(Rows from a pointing dataset)
********

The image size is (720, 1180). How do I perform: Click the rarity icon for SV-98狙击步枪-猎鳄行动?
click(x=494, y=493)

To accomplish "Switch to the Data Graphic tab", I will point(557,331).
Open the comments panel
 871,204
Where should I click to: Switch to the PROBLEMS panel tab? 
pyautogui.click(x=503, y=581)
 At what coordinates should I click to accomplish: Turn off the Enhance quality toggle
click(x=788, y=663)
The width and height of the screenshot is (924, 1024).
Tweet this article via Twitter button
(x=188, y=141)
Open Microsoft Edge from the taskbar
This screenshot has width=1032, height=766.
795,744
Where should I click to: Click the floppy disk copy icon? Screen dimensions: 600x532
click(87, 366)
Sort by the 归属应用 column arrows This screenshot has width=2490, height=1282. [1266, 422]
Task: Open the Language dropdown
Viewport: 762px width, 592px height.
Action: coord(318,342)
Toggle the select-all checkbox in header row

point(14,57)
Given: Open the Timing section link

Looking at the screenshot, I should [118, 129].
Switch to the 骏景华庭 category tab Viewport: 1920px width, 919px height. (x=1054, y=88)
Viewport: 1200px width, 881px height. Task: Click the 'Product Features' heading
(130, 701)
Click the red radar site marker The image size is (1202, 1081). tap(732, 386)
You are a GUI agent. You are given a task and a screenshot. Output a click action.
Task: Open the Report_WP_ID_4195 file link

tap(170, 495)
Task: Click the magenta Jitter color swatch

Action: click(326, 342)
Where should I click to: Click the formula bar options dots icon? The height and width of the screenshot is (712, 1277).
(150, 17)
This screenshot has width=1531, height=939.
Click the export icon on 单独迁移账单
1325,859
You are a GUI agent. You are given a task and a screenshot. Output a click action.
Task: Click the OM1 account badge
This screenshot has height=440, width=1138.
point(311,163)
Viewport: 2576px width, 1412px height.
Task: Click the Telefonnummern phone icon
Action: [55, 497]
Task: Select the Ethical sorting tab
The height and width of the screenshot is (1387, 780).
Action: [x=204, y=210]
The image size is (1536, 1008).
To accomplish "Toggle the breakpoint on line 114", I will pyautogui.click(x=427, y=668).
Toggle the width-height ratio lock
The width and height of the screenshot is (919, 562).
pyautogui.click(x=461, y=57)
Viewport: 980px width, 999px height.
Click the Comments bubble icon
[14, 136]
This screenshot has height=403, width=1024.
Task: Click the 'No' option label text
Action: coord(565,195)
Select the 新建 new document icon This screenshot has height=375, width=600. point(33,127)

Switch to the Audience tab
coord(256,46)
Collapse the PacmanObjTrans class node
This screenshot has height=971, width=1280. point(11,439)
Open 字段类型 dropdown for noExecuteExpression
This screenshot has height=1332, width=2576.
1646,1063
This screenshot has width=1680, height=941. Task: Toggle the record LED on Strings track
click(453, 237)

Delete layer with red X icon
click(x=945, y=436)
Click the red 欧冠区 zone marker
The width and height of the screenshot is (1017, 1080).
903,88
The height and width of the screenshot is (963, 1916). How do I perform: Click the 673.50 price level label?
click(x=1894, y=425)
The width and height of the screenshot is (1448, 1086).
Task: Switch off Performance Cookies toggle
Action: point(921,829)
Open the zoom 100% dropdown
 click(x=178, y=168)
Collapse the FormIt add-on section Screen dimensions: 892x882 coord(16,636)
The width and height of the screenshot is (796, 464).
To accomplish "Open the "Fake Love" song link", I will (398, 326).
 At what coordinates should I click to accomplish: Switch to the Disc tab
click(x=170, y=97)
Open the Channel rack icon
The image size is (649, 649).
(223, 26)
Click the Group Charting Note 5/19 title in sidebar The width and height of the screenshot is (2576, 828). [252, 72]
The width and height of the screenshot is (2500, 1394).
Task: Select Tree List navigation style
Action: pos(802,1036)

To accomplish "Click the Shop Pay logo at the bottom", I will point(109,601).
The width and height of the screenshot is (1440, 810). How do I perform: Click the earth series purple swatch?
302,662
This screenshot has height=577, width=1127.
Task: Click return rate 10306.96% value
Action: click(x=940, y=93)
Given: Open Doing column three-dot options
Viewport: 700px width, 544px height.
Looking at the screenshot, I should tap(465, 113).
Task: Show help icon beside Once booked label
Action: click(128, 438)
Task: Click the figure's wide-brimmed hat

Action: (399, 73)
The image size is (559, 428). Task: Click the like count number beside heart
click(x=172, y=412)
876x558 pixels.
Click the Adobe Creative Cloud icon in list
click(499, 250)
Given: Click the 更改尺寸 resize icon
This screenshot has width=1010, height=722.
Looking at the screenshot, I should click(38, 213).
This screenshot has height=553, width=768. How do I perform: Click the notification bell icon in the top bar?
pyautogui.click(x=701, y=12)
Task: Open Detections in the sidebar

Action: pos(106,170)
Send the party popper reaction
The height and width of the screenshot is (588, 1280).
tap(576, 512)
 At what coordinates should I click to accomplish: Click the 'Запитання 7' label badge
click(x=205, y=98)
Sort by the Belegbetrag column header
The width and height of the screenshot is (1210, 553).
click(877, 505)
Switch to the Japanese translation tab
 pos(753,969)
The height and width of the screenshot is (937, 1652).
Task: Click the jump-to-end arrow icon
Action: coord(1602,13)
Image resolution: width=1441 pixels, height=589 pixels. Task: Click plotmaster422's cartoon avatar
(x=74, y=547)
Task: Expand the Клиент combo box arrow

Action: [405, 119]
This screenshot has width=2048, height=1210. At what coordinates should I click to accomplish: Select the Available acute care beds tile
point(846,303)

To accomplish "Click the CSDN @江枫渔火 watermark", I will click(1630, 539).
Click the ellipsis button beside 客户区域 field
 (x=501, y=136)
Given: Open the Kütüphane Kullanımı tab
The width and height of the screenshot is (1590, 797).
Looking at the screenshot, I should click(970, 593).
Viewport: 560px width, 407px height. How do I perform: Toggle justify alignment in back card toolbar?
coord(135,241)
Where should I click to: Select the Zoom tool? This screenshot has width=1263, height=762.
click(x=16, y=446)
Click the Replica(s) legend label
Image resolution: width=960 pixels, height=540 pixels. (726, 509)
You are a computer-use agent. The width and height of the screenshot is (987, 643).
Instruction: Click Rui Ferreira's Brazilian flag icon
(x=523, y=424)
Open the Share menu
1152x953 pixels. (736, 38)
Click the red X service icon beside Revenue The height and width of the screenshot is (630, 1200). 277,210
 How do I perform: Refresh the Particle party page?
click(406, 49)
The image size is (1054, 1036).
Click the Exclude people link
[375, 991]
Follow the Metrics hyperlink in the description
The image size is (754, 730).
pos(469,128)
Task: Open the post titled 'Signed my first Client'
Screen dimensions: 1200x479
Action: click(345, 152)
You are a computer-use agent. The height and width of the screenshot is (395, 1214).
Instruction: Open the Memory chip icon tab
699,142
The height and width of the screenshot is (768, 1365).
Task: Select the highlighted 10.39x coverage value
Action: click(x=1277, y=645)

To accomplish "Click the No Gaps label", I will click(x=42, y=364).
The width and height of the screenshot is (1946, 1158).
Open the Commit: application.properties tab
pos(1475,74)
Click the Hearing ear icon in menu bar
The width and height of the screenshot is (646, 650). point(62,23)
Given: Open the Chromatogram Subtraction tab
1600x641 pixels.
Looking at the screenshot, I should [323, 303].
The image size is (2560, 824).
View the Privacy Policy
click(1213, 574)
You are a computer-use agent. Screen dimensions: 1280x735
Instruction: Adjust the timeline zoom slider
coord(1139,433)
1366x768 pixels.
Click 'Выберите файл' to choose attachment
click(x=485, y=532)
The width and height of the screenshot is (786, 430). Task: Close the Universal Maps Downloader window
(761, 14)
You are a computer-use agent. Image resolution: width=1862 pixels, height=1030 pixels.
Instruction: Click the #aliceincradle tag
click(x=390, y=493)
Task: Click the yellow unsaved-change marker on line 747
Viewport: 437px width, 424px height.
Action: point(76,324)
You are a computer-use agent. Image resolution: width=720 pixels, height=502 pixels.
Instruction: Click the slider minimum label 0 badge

********

▶ [WHAT YOU ARE ASKED TO DO]:
Please arrange the rows as a Markdown table with the columns No. and Line, beginning at the start of the rows and continuing through the line containing "click(x=788, y=663)", that line included. Put one line in each table entry and omit blank lines.

▶ [THE RESULT]:
| No. | Line |
|---|---|
| 1 | The image size is (720, 1180). How do I perform: Click the rarity icon for SV-98狙击步枪-猎鳄行动? |
| 2 | click(x=494, y=493) |
| 3 | To accomplish "Switch to the Data Graphic tab", I will point(557,331). |
| 4 | Open the comments panel |
| 5 |  871,204 |
| 6 | Where should I click to: Switch to the PROBLEMS panel tab?  |
| 7 | pyautogui.click(x=503, y=581) |
| 8 |  At what coordinates should I click to accomplish: Turn off the Enhance quality toggle |
| 9 | click(x=788, y=663) |